イベントレポート:GEWELオープンフォーラム 2023

■開催概要

  • 開催日時:2023年12月17日(日)19:00~21:00(オンライン開催)

  • テーマ:”D&Iのキャズムってどう越える?”

「D&Iのキャズムとは何か?」

キャズム理論の紹介
D&I推進の5ステップ(理想形)
キャズムの原因(落とし穴)
乗り越えるために

  • 登壇者

小嶋 美代子(代表理事)
稲葉 哲治(理事)
山田 弘(副代表理事)
篠田 寛子(理事)
五十嵐 ゆり(理事)


1. 開会

GEWELが20年以上にわたって掲げてきた理念

「自分らしさと違いを活かしあう社会へ」

のもと、企業・地域社会へD&Iを広めてきた活動の歩みが紹介されました。


2. 既存理事による対談

「D&Iの変化とこれから」

● 小嶋 美代子(北海道)

  • GEWELの活動は、女性活躍から始まり、現在は社会全体の包摂へと拡大。

  • 欧米ではすでに「DE&I(Equity=公正)」が加わり、公平性への注目が進む。

  • 「アンコンシャス・バイアス」「心理的安全性」など、共通言語も広がった。

  • 今後の課題として、生成AIのジェンダーバイアスを懸念。

    人間のバイアスを拡張してしまうリスクがあり、D&Iの新たな壁になる可能性を指摘。

● 稲葉 哲治(東京)

  • 日本社会における課題として、「学ばなさ・変わらなさ」を強調。

    • コロナ禍を経ても働き方が元に戻り、変化が定着していない。

    • ジェンダーギャップ指数の改善が進まないのも「学びを止めている」ことの象徴。

  • しかしポジティブな変化もある。

    • サステナビリティを重視する企業がD&Iにも積極的。

    • 「ビジネスと人権」を意識する企業が増加。

    • 社会的責任と多様性の両輪を動かす動きが見られる。

● 山田 弘(神奈川)

  • 働き方・教育・リーダーシップの3点から変化を紹介。

    1. 働き方:男性育休の浸透により「性別役割分担」の意識変化が始まっている。

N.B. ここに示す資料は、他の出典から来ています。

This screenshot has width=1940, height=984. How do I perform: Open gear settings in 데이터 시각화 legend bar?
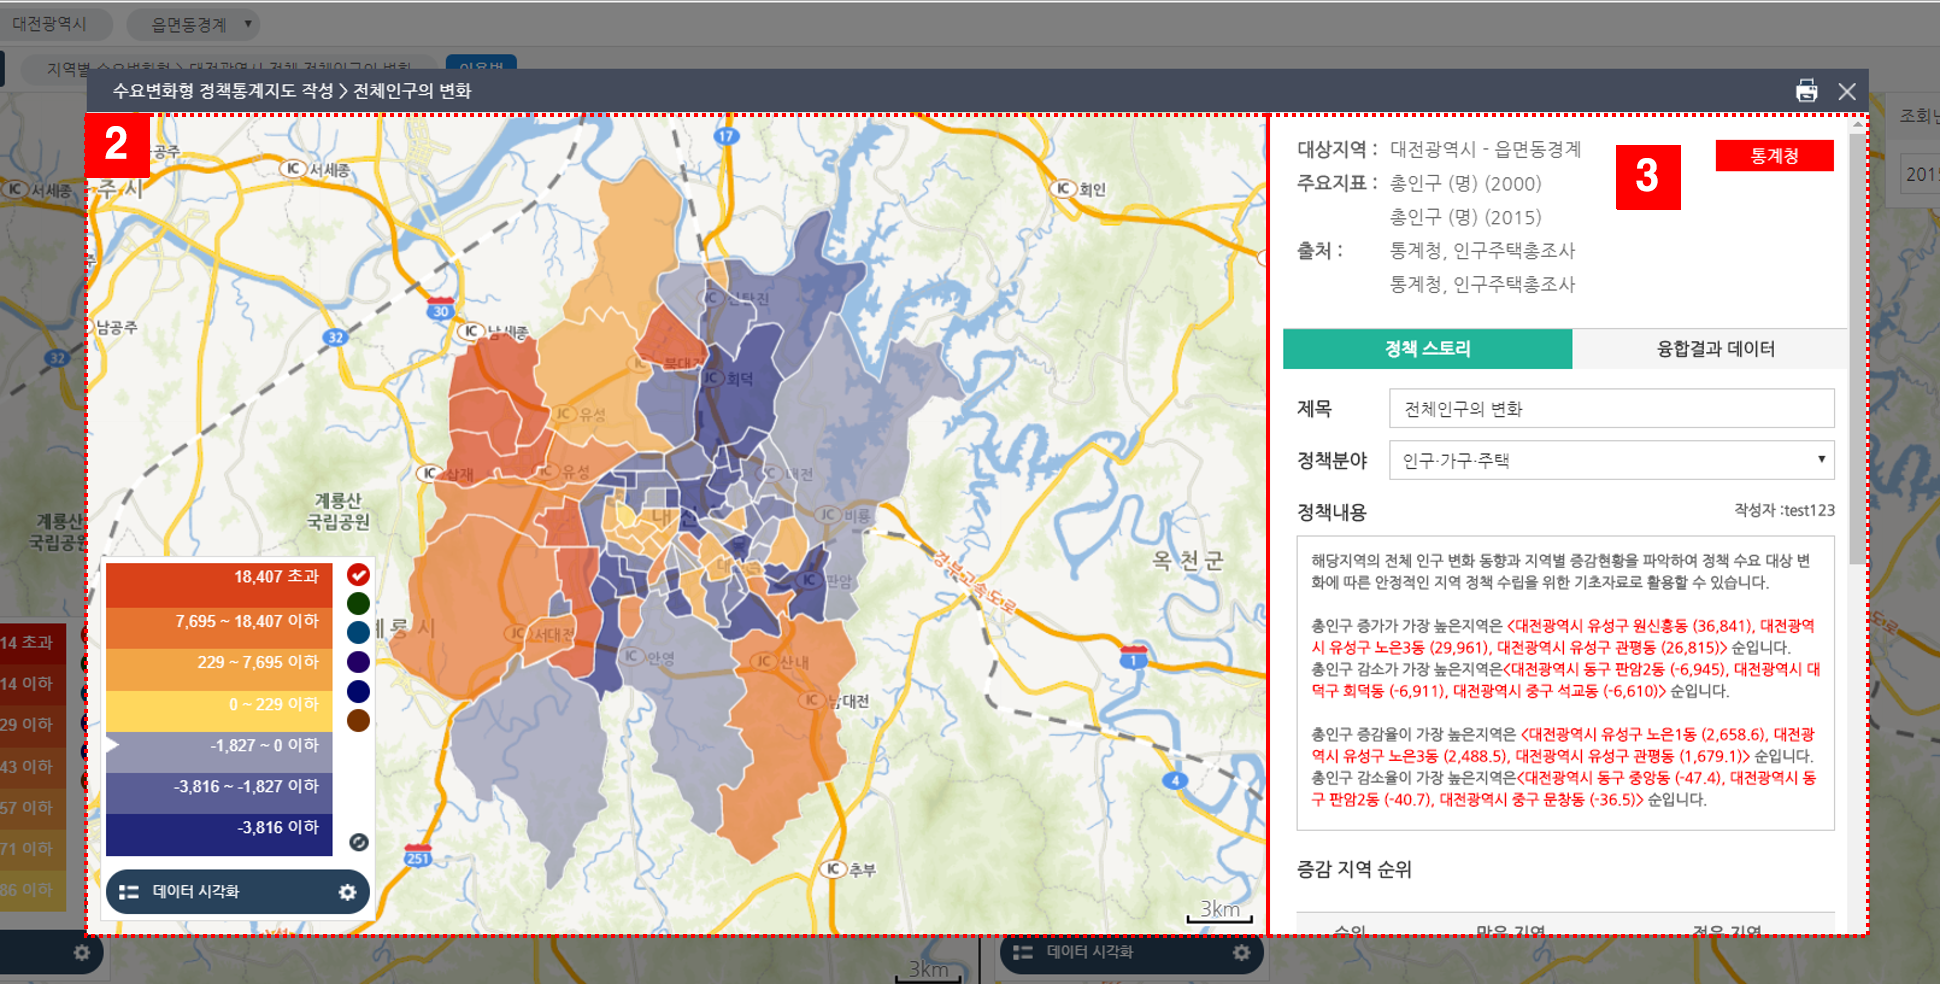coord(347,892)
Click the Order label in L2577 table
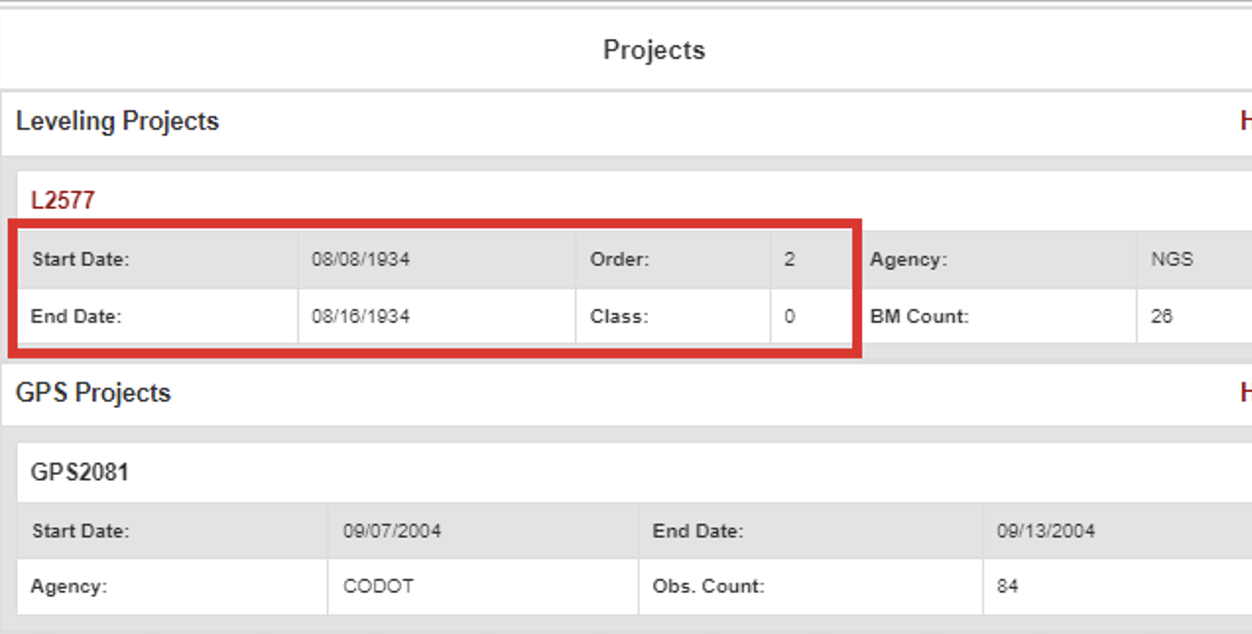This screenshot has width=1252, height=634. 619,259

    2. 教育:不登校や個別最適化をめぐるオルタナティブ教育の広がり。

    3. リーダー像:「ボス」から「コーチ」への転換。

      部下を支配するのではなく、強みを伸ばす存在が求められる。

  • 映画『隣人X』やNHK Eテレの番組『虹クロ』など、

    社会の中で「多様性」を表現する文化的潮流が力強く広がっている。

● ディスカッション

  • 「学ばなさ」と「生成AIの偏り」は根っこが同じではないか――

    “既知のことしか学ばない”姿勢が共通している。

  • アンコンシャス・バイアスはなくならない。自覚し続ける力が重要。

  • D&Iの本質は「人だけの多様性」に留まらず、

    AI・動物・働き方など、**“人以外との共生”**にまで広がっている。


3. 新理事によるトーク

「D&Iに加えたい私の視点」

● 篠田 寛子(岐阜県)

  • 地方と中小企業の視点を重視。

  • 大企業・東京中心の“お手本モデル”に合わせるのではなく、

    **「地方ならではのD&I」「小規模だからこその柔軟性」**を活かすべき。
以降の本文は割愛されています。